Excerpt:
*** Block opens ***
Let me give you another tack to Rick's Goertzel suggestion: try FIR filtering
the signal through a very narrow bandpass 600 Hz filter, then look at
the energy at the output. It's a simple-minded approach that may work.
You can come up with a threshold experimentally.

Myself or others around here could provide you with the coefficients. An
FIR is easy to implement, and if you're doing this on a PC you probably have
gobs of cycles to waste anyway (FIR is more computationally expensive than
Goertzel).
-- 
%  Randy Yates                  % "...the answer lies within your soul
%% Fuquay-Varina, NC            %       'cause no one knows which side
%%% 919-577-9882                %                   the coin will fall."
%%%% <yates@ieee.org>           %  'Big Wheels', *Out of the Blue*, ELO
http://home.earthlink.net/~yatescr

albert wrote:
 > [...]
> I think both methods will work, but which method will give me the
> quickest indication that the 600 Hz weak signal is present in the
> least amount of elapsed time?

How fast do you need it and what is the smallest SNR you need to
detect?
-- 
%  Randy Yates                  % "...the answer lies within your soul
%% Fuquay-Varina, NC            %       'cause no one knows which side
%%% 919-577-9882                %                   the coin will fall."
%%%% <yates@ieee.org>           %  'Big Wheels', *Out of the Blue*, ELO
http://home.earthlink.net/~yatescr

On Fri, 09 Jan 2004 15:52:10 -0600, Richard Owlett
<rowlett@atlascomm.net> wrote:

>albert wrote:
>
>> I am attempting to use a PC soundcard and Spectrum Lab software to
>> detect the presence of a very weak input signal at 600 Hz.
>> 
>> I know the frequency of the input signal and I know it does not drift
>> (drift is less than 1 ppm), so I am only interested in a very limited
>> portion of the spectrum around 600 Hz.
>>[MASSIVE snip]
>
>As a "newbie to newbie" suggestion
>
>1. Sample at highest possible rate.
>2. Save as a *.wav file
>3. Download Scilab ( or other Mathlab substitute/clone )
*** Block closes ***
Data:
*** Block opens ***
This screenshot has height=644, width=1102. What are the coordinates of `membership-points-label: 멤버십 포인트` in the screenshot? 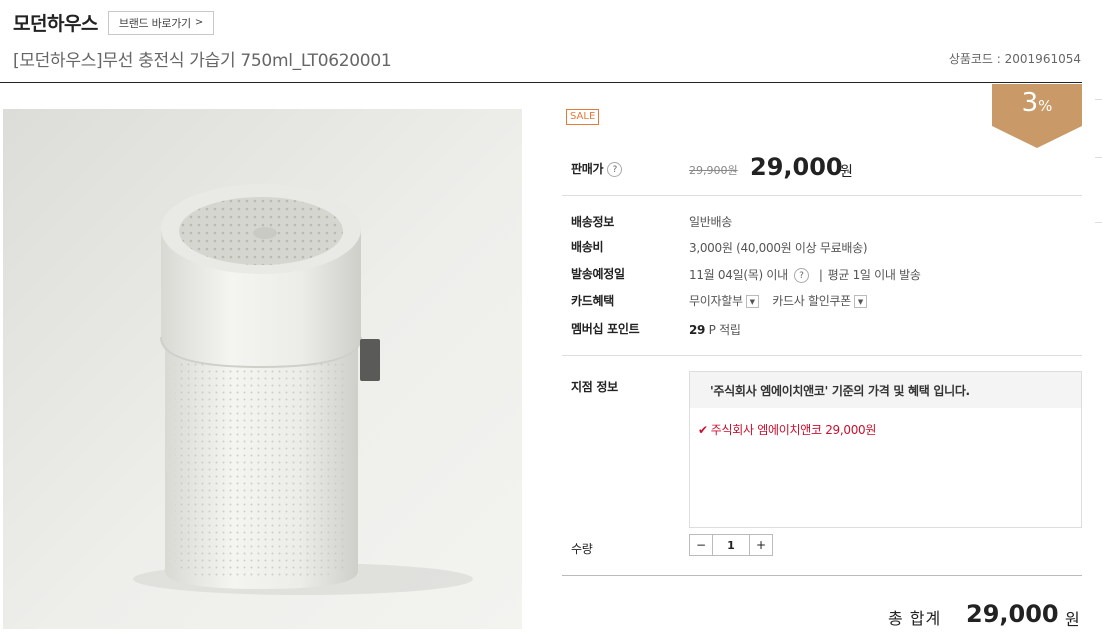 It's located at (606, 329).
*** Block closes ***
Work to complete:
1. In the forum thread on detecting a 600 Hz signal, why does albert care about only a very limited part of the spectrum around 600 Hz? Answer in one to three sentences.
2. According to the forum thread on detecting a 600 Hz signal, what is albert using to detect the weak input signal?
3. Proceed with the forum thread on detecting a 600 Hz signal, starting after its last line.

Task-by-task answers:
1. Albert knows the frequency of the input signal and knows that it does not drift. The drift is less than 1 ppm, so only the part of the spectrum right around 600 Hz matters.

2. A PC soundcard and Spectrum Lab software.

3.
>4. Scilab ( at least ) seems to nicely handle L-O-N-G FFT's.
>    So do an FFT on a second's worth of data.
>5. Does that meet your (many unstated) requirements?
>    If so, DONE
>    If not, ask more questions
>


I need real time, or near real time, but I could work around the
'record file, then analyze'  procedure you suggest.

With .001 Hz (or narrower) bins, expect I'd need about 1000 seconds
(over 15 minutes) to get my first set of data points, I'm not sure
what good a 1 minute wav recording would do. This isn't DSP, it's
physics.....even if I could build a mechanical filter with that high
of a Q, it would still take atleast 15 minutes to get any output
because of the extreme narrow band output.

Now, if I do use FFT, will your SCILAB software do .001 Hz bins over a
750 Hz bandwidth so I can look at the spectrum around 750 Hz with the
required narrow bins??

At a 5 Khz sample rate (lowest that PC's will go when using a sound
card), I would need to decimate the input signal by 4 (giving me 0 to
1200 Hz bandwidth). I would then have to do a  1.04 million point fft.
I have no knowledge of anyone using larger than 65k point fft's, but
it might be possible. I think it might be somewhat impossible or at
the very least, it would not be practical because of the large quan of
temporary data that has to be stored and manipulated.

My idea was to mix the input signal with a 650 Hz oscillator and
extract the difference frequency. Then, do an FFT on that difference
frequency since it is much lower after the mixing.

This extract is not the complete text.